I wrote this textbook with a simple goal: to invite you to rethink what we often take for granted about work, communication, and what it means to “fit” within an organization. Too often, the systems we inherit in U.S. based workplaces are treated as natural or inevitable. They’re not. They are designed, maintained, and therefore open to question.
We’ll begin by exploring the rich diversity of human minds and bodies. Neurodiversity, disability, and so-called “neurotypical” experiences are not side notes to organizational life—they are central to how communication happens (or doesn’t). As you move through this text, I encourage you to hold onto these early chapters. Let them shape how you interpret everything that follows.
From there, we’ll examine traditional theories of organizational communication and how they contributed to the hierarchical, efficiency-driven structures many of us recognize today.
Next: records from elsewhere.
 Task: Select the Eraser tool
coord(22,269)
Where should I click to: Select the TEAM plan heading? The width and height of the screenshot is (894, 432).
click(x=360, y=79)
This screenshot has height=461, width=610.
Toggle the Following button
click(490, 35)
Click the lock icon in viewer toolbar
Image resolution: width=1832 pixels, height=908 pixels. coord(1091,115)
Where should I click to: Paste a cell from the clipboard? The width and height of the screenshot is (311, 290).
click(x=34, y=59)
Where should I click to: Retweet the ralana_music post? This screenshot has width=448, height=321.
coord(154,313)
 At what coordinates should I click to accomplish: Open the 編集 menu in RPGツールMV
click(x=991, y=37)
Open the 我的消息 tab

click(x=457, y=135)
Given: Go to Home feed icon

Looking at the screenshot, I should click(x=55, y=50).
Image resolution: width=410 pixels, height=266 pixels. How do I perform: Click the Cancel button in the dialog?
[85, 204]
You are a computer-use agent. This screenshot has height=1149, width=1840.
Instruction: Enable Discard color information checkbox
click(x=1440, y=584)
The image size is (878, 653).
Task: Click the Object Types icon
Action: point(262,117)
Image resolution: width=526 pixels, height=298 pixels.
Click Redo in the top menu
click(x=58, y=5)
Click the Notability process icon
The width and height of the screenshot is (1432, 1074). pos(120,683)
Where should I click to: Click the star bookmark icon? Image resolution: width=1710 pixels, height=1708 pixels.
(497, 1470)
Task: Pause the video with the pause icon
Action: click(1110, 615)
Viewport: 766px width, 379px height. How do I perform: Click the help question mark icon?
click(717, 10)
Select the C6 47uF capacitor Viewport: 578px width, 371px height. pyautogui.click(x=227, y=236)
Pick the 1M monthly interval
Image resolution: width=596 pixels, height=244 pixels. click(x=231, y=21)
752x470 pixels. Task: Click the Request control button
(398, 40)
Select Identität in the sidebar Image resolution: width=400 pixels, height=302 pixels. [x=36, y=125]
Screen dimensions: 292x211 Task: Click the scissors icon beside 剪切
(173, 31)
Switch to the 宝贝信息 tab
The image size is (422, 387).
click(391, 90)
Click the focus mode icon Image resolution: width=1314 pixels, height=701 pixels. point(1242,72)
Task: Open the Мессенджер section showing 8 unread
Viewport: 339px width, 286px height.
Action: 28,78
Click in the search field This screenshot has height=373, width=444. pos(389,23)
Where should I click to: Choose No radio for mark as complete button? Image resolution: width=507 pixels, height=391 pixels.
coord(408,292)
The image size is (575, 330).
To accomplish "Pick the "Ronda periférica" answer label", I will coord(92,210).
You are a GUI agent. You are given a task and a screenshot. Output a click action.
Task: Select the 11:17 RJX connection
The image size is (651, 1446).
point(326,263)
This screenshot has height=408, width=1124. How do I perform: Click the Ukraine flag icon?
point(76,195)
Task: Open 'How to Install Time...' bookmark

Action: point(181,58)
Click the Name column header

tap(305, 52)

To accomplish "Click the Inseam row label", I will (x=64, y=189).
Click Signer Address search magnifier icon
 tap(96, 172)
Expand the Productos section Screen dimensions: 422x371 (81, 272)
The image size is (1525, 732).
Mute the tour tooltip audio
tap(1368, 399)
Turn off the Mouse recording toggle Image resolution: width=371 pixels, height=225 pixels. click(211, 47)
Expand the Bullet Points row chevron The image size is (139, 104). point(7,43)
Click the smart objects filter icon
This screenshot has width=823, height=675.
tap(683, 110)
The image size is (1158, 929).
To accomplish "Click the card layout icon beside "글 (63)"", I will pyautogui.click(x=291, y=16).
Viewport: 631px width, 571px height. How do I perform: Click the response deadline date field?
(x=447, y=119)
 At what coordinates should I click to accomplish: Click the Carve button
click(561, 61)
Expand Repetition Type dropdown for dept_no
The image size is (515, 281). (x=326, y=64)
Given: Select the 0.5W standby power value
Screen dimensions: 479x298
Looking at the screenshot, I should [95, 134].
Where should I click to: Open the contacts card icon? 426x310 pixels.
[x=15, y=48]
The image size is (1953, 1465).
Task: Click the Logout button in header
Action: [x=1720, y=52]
But this is not a book that tells you what to think or how to fix things. Instead, I’ll ask you to sit with these questions: Why does my current or future workplace look the way it does? Who benefits from these structures and who doesn’t? What does equity actually look like in practice? When, how, and should these organizational communication systems change?
This text is an invitation to think critically, to notice what is labeled “normal,” and to imagine alternatives. Whether you’re a student, a professor, or both in different moments, I hope you’ll use these ideas not just to understand organizations but to question, reshape, and communicate within them more thoughtfully.